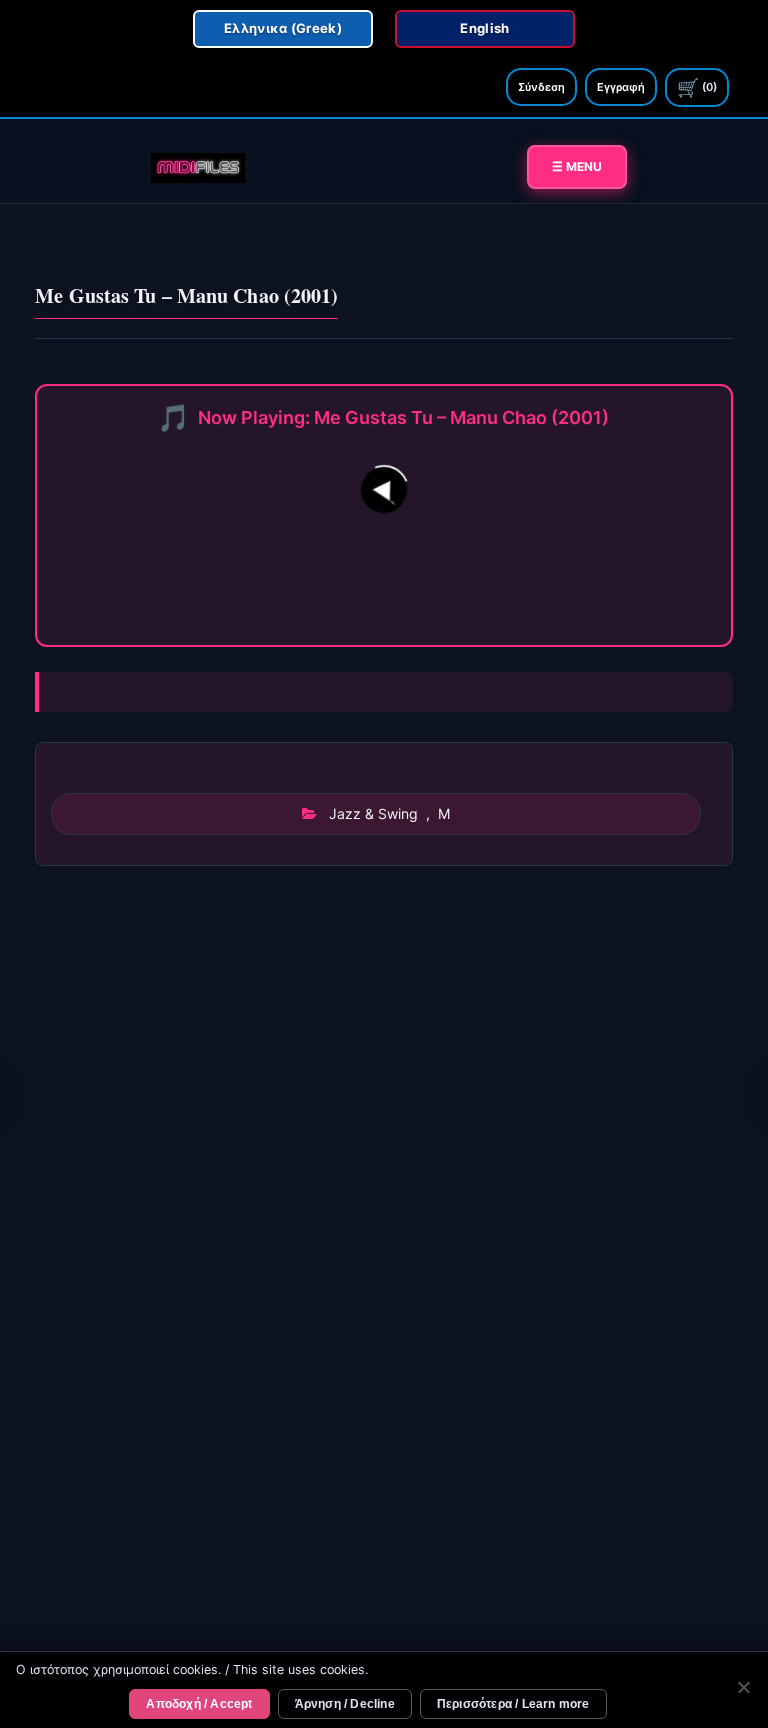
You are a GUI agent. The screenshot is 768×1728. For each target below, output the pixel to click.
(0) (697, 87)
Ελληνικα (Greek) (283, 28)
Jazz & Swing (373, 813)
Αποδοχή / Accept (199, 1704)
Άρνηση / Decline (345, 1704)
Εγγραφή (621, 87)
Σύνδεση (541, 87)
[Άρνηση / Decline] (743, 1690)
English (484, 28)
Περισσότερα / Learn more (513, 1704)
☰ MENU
=====
**TASK GOAL**
Could the listing above be transcribed exactly, with the pictures left out?

**SOLUTION FOR THIS EXERCISE**
You are a GUI agent. The screenshot is 768×1728. For each target below, output the pixel to click.
(0) (697, 87)
Ελληνικα (Greek) (283, 28)
Jazz & Swing (373, 813)
Αποδοχή / Accept (199, 1704)
Άρνηση / Decline (345, 1704)
Εγγραφή (621, 87)
Σύνδεση (541, 87)
[Άρνηση / Decline] (743, 1690)
English (484, 28)
Περισσότερα / Learn more (513, 1704)
☰ MENU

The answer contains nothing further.